In my current home, several blocks away from my old home, there were two black and white 'street dogs', very likely brothers, until a few years ago. Now there is just one; I believe the other succumbed to a leg injury caused by a car, when he failed to get up quickly from a deep slumber, being taken right in the road. This sibling is rather more cautious; preferring to sleep in the safety of a nearby roadside eatery, at times sleeping on the very counter top where food would be served a few hours later. There is a vagrant, who does odd jobs for the eatery and sleeps there at night. He loves the dog and they snuggle on winter nights, in a local version of a One Dog Night.
The eatery also supports other kinds of wildlife, the chief being huge rats, that have burrowed large tunnels underground nearby. They clamber all over the place, scrounging on leftovers and foods thrown away. The city of Kolkata has not been able to remove these illegal eateries and other pavement hawkers due to a lack of political will, afraid of 'uprooting the poor' and of denting their vote banks.
Then along with the rats, come an army of feral cats.Naturally. The Circle of Life, after all, demands that prey are balanced by predators.
In my old house, a short distance away, there were two tomcats that fought for their turfs, inexplicably on a an asbestos roof top of a small shed. Their caterwauling and fighting was especially intense during the mating season. They didn't care if people threw buckets of water on them to stop them, which they did from neighboring roof tops, The fighting would end when one hurled the other off from the roof.

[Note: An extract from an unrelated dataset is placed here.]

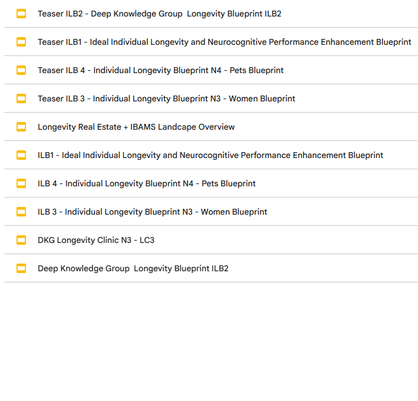Image resolution: width=418 pixels, height=401 pixels.
Task: Select the icon for DKG Longevity Clinic N3
Action: (x=21, y=240)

There was a Jamrul (rose apple) tree by that roof top. The next morning one could go and pick up a few that had fallen when the cats fought.
Yesterday, I went to the Kalighat Temple, as my faith demands I do, on a bare foot pilgrimage in the last 200 feet. There was a strange mewing of a cat from somewhere in the car. It was especially insistent and distressed when I got into the car. My driver said he had been hearing it for some time in the morning. He couldn't trace where the mewing was coming from.
I got out of the car and began to look under the chassis. We could find nothing even though the cat continued its piteous cries. As happens famously in Kolkata, within minutes, a small crowd assembled, and began to help in tracing the cat; to no avail.
We decided to drive on and finish our errands. After having been to two places about 10 miles apart, the cat mewing off and on (obviously it was still alive and somehow enduring the extreme heat of the day), we stopped for lunch. A new search party emerged from the bystanders willing and able to assist the driver.
This time around, the cat was found, lodged in the space behind the mudguard of the front passenger wheel. It required a little assistance to free it, and it bounded away. It was a young, white cat, unharmed, as was evident in the way it raced away.
I was thankful that it was unhurt. But at night, I lay awake, thinking of the terror it had endured and that it was so very far away from home. So it is for so many creatures and people all over the world.